• PROVIDED DATA:
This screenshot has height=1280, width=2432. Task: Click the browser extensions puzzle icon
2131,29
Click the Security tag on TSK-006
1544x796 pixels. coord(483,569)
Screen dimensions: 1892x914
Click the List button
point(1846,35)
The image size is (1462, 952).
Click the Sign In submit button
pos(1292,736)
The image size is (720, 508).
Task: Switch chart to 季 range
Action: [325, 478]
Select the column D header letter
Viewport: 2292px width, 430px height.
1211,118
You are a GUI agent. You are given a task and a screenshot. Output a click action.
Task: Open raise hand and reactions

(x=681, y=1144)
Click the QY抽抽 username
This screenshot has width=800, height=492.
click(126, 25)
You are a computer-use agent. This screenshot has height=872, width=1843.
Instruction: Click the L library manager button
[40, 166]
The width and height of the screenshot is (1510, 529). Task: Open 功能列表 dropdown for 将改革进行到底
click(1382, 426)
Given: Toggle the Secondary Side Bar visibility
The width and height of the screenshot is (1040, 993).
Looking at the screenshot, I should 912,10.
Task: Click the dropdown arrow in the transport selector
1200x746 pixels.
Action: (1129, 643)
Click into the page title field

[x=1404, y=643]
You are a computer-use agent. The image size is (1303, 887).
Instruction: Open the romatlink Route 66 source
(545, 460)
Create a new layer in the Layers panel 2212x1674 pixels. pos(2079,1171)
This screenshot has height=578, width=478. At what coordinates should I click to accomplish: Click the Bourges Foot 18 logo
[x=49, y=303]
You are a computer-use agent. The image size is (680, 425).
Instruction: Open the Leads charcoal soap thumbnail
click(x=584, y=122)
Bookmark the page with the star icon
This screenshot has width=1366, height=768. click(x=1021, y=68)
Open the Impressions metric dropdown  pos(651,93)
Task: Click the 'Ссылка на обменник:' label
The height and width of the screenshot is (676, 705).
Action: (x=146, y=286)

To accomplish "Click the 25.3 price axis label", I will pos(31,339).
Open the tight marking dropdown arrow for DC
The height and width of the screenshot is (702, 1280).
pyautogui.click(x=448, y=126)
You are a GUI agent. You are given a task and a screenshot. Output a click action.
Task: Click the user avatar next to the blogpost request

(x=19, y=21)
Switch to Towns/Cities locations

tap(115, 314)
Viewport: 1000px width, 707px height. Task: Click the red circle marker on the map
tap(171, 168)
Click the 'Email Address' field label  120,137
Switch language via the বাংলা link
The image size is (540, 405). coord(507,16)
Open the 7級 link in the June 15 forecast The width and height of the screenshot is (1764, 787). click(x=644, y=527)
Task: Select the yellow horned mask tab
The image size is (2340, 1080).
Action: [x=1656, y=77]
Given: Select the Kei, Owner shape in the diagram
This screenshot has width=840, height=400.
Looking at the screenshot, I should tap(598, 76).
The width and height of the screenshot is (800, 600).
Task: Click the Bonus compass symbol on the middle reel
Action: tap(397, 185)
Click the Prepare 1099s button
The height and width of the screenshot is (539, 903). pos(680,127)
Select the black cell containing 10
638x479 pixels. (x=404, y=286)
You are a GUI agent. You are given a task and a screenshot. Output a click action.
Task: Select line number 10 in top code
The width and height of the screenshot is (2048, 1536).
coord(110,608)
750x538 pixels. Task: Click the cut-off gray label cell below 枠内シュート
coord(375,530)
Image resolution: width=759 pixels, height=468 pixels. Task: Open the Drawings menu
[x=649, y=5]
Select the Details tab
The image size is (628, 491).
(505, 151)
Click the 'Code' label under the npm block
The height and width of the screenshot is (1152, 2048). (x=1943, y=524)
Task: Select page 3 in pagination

• EXERCISE: Format all of the items above as a numbered list with one line per entry, leaving out the blank lines.

• RESULT BELOW:
1. This screenshot has height=1280, width=2432. Task: Click the browser extensions puzzle icon
2. 2131,29
3. Click the Security tag on TSK-006
4. 1544x796 pixels. coord(483,569)
5. Screen dimensions: 1892x914
6. Click the List button
7. point(1846,35)
8. The image size is (1462, 952).
9. Click the Sign In submit button
10. pos(1292,736)
11. The image size is (720, 508).
12. Task: Switch chart to 季 range
13. Action: [325, 478]
14. Select the column D header letter
15. Viewport: 2292px width, 430px height.
16. 1211,118
17. You are a GUI agent. You are given a task and a screenshot. Output a click action.
18. Task: Open raise hand and reactions
19. (x=681, y=1144)
20. Click the QY抽抽 username
21. This screenshot has width=800, height=492.
22. click(126, 25)
23. You are a computer-use agent. This screenshot has height=872, width=1843.
24. Instruction: Click the L library manager button
25. [40, 166]
26. The width and height of the screenshot is (1510, 529). Task: Open 功能列表 dropdown for 将改革进行到底
27. click(1382, 426)
28. Given: Toggle the Secondary Side Bar visibility
29. The width and height of the screenshot is (1040, 993).
30. Looking at the screenshot, I should 912,10.
31. Task: Click the dropdown arrow in the transport selector
32. 1200x746 pixels.
33. Action: (1129, 643)
34. Click into the page title field
35. [x=1404, y=643]
36. You are a computer-use agent. The image size is (1303, 887).
37. Instruction: Open the romatlink Route 66 source
38. (545, 460)
39. Create a new layer in the Layers panel 2212x1674 pixels. pos(2079,1171)
40. This screenshot has height=578, width=478. At what coordinates should I click to accomplish: Click the Bourges Foot 18 logo
41. [x=49, y=303]
42. You are a computer-use agent. The image size is (680, 425).
43. Instruction: Open the Leads charcoal soap thumbnail
44. click(x=584, y=122)
45. Bookmark the page with the star icon
46. This screenshot has width=1366, height=768. click(x=1021, y=68)
47. Open the Impressions metric dropdown  pos(651,93)
48. Task: Click the 'Ссылка на обменник:' label
49. The height and width of the screenshot is (676, 705).
50. Action: (x=146, y=286)
51. To accomplish "Click the 25.3 price axis label", I will pos(31,339).
52. Open the tight marking dropdown arrow for DC
53. The height and width of the screenshot is (702, 1280).
54. pyautogui.click(x=448, y=126)
55. You are a GUI agent. You are given a task and a screenshot. Output a click action.
56. Task: Click the user avatar next to the blogpost request
57. (x=19, y=21)
58. Switch to Towns/Cities locations
59. tap(115, 314)
60. Viewport: 1000px width, 707px height. Task: Click the red circle marker on the map
61. tap(171, 168)
62. Click the 'Email Address' field label  120,137
63. Switch language via the বাংলা link
64. The image size is (540, 405). coord(507,16)
65. Open the 7級 link in the June 15 forecast The width and height of the screenshot is (1764, 787). click(x=644, y=527)
66. Task: Select the yellow horned mask tab
67. The image size is (2340, 1080).
68. Action: [x=1656, y=77]
69. Given: Select the Kei, Owner shape in the diagram
70. This screenshot has width=840, height=400.
71. Looking at the screenshot, I should tap(598, 76).
72. The width and height of the screenshot is (800, 600).
73. Task: Click the Bonus compass symbol on the middle reel
74. Action: tap(397, 185)
75. Click the Prepare 1099s button
76. The height and width of the screenshot is (539, 903). pos(680,127)
77. Select the black cell containing 10
78. 638x479 pixels. (x=404, y=286)
79. You are a GUI agent. You are given a task and a screenshot. Output a click action.
80. Task: Select line number 10 in top code
81. The width and height of the screenshot is (2048, 1536).
82. coord(110,608)
83. 750x538 pixels. Task: Click the cut-off gray label cell below 枠内シュート
84. coord(375,530)
85. Image resolution: width=759 pixels, height=468 pixels. Task: Open the Drawings menu
86. [x=649, y=5]
87. Select the Details tab
88. The image size is (628, 491).
89. (505, 151)
90. Click the 'Code' label under the npm block
91. The height and width of the screenshot is (1152, 2048). (x=1943, y=524)
92. Task: Select page 3 in pagination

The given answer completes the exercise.